While this dream may have seemed completely out of reach only a few years ago, companies like Volocopter, EHang and Joby Aviation are bringing the possibilities of urban air mobility (UAM) to life.
Through the use of drones, it is now possible to achieve low-altitude, high-speed travel across metro centers for between one and five passengers.
This method of transportation not only has the potential to reduce city street congestion, but it also relies on zero-emission technology, giving it the potential to create healthier, greener climates for city dwellers and suburbanites alike.
Drone Rides To And From Major Cities
Currently, helicopter drone technology is being refined to allow passenger travel in urban areas, but during testing, piloting these craft is limited to certain cities.
Volocopter is testing its drones in Paris among other cities. Additionally, passenger drone development is only being considered for airport-to-airport use at the moment, but the plan is to eventually open up new avenues for take-off and landing from residential and commercial spaces.
The technology used for passenger drones relies on vertical take-off and landing (VTOL) designs. A VTOL drone utilizes a series of rotors similar to a helicopter to control lift, but it can also generate thrust to move forward once at the appropriate altitude.
This type of design is already in use for some military aircraft, but consumer drones have relied on VTOL designs for many years.

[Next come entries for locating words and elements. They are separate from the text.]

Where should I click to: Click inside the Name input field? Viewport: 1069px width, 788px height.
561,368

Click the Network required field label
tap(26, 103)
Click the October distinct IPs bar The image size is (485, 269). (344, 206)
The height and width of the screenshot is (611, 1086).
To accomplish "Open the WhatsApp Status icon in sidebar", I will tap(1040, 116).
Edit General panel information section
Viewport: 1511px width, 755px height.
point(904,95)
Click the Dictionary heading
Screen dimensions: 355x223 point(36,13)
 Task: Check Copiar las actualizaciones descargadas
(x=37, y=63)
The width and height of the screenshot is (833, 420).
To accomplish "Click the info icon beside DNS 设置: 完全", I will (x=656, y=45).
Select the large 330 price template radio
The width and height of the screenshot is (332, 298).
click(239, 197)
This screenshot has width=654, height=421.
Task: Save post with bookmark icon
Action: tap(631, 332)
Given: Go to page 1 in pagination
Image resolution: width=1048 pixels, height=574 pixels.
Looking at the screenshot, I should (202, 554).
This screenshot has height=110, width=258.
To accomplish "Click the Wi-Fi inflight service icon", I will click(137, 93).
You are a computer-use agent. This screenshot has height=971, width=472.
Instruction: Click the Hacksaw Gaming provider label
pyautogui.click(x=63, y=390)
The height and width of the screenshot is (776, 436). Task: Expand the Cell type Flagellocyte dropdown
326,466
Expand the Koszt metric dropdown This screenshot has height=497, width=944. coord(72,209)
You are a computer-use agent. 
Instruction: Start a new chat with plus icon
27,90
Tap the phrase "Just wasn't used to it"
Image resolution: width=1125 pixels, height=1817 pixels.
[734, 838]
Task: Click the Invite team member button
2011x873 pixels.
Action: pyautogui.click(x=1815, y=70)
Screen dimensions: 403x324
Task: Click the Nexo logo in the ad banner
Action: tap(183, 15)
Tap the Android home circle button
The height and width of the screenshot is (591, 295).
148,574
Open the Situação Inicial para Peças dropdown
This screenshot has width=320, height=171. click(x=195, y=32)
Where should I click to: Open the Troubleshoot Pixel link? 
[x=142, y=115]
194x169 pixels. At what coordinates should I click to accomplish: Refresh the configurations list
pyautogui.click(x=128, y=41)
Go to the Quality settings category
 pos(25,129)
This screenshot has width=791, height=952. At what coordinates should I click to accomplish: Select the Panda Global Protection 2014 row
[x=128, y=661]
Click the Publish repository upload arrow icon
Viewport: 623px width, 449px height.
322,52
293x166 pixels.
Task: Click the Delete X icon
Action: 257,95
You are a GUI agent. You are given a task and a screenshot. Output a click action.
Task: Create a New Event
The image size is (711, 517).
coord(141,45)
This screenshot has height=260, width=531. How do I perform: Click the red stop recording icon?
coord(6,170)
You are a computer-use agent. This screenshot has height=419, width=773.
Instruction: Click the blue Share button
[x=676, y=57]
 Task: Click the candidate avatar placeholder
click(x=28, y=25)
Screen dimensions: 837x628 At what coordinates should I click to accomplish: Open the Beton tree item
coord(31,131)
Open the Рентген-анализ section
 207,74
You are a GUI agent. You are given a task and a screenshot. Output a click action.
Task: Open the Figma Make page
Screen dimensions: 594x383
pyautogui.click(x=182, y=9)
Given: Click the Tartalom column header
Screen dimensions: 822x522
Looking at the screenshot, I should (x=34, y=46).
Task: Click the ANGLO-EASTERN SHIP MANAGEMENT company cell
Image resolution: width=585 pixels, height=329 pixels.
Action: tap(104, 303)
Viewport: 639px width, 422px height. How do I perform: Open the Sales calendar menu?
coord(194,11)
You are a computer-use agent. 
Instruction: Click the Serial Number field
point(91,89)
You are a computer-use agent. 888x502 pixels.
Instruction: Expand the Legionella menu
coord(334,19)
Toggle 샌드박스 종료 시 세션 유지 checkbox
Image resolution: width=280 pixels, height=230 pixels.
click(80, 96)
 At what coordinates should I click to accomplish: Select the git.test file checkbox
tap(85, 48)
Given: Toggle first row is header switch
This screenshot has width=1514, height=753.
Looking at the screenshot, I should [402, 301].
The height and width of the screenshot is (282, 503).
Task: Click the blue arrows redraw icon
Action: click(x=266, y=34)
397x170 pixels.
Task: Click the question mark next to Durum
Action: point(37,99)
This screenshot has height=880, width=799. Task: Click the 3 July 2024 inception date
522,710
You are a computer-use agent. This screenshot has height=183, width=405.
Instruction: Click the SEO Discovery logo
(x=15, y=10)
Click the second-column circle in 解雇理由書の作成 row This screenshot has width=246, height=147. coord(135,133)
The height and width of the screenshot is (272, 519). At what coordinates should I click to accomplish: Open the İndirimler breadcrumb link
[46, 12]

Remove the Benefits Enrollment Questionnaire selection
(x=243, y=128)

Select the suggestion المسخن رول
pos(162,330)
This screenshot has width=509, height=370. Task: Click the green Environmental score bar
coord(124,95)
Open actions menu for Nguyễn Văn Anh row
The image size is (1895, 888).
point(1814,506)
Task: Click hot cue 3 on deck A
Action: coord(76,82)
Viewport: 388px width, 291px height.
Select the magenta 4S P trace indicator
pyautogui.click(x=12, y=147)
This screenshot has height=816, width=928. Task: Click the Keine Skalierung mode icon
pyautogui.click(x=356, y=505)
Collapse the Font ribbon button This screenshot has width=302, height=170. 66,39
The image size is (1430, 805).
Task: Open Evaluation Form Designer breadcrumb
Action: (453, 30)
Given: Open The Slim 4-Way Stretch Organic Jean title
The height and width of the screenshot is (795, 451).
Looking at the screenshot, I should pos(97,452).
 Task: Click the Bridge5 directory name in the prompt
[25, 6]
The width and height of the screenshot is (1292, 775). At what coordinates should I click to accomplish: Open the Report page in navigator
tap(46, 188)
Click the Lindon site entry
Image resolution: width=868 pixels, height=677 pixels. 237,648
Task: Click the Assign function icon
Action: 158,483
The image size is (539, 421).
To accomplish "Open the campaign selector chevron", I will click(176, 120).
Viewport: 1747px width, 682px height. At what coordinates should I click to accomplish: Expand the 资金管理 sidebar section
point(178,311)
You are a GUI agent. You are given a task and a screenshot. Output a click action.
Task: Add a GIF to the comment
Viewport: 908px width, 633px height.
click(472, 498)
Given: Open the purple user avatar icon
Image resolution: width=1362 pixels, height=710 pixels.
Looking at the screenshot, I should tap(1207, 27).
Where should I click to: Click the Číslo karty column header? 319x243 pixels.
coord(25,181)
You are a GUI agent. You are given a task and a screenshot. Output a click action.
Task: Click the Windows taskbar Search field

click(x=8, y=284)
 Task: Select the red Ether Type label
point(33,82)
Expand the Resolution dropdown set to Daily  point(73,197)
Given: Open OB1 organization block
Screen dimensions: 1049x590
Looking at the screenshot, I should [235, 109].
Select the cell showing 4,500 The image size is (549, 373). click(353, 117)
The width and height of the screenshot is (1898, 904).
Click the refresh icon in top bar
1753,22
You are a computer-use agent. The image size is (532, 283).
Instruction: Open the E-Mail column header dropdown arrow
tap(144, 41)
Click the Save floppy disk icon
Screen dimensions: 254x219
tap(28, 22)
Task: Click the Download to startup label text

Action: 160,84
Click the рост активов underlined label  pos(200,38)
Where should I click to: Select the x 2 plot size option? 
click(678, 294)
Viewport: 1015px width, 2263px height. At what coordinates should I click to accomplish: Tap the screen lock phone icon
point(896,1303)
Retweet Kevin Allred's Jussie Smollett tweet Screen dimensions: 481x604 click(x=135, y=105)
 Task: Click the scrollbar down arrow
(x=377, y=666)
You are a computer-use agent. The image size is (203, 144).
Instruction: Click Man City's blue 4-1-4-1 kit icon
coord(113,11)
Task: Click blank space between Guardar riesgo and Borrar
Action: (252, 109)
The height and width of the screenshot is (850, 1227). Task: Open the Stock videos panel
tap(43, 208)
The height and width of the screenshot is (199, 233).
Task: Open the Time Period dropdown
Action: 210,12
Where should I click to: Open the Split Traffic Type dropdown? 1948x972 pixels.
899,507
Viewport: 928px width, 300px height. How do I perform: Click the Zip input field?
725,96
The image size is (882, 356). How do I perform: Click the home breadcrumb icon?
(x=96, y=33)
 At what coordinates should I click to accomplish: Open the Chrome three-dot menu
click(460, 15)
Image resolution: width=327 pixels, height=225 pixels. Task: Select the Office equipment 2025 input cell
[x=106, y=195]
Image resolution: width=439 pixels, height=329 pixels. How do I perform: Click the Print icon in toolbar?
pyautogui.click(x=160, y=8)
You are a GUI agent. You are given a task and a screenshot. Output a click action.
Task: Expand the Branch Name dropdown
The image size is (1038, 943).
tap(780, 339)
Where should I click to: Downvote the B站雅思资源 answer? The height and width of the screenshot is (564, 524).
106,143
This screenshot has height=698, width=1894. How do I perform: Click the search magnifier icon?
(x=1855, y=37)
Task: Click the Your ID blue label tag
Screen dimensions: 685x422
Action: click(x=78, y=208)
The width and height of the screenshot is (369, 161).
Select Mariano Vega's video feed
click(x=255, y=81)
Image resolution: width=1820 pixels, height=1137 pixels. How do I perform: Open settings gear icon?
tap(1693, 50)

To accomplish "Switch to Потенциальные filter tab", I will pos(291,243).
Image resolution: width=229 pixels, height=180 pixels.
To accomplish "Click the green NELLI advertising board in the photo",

EHang is another drone manufacturer currently testing passenger services using autonomous drone technology. The company’s autonomous passenger drones feature the ability to be remotely piloted from a control station in the event of an emergency.
EHang is also banking on the use of real-time navigation and tracking through networking technology. This latter feature is believed to pave the way for the development of flight networks that can support the safe navigation of multiple drones in a small space.
When Will Flying Taxis Really Take Off?
The ultimate goal is to eventually position VTOL drone technology in a place where it can be used for commercial travel. In fact, the modern taxi could potentially be replaced in time with a drone taxi that can provide faster, more efficient shuttle services around congested metro areas.
The question of when a viable taxi drone could be implemented, however, is a little bit difficult to answer.
The first hurdle to clear in paving the way for commercial passenger drones is the safety technology. Flying passengers around urban areas comes with risks that are not faced by traditional commercial air travel.
For example, buildings, electrical lines and various cell and data towers could pose serious challenges to safe travel. Additionally, powering VTOL drones is a concern that needs to be fully resolved.
Current designs rely on electric power and even some solar power solutions, but whether these will be viable for continuous use and powerful enough to transport multiple passengers and carry-on effects remains to be seen.
Once these challenges are resolved, the issue of regulations comes into focus. Current drone technology and commercial air travel are regulated by the Federal Aviation Administration (FAA), but road transport services and commercial enterprises are regulated by various state and local governments as well as federal agencies like the National Highway Traffic Safety Administration (NHTSA).
This could place passenger drone manufacturers and operators in a precarious situation in which regulators have competing interests and rules.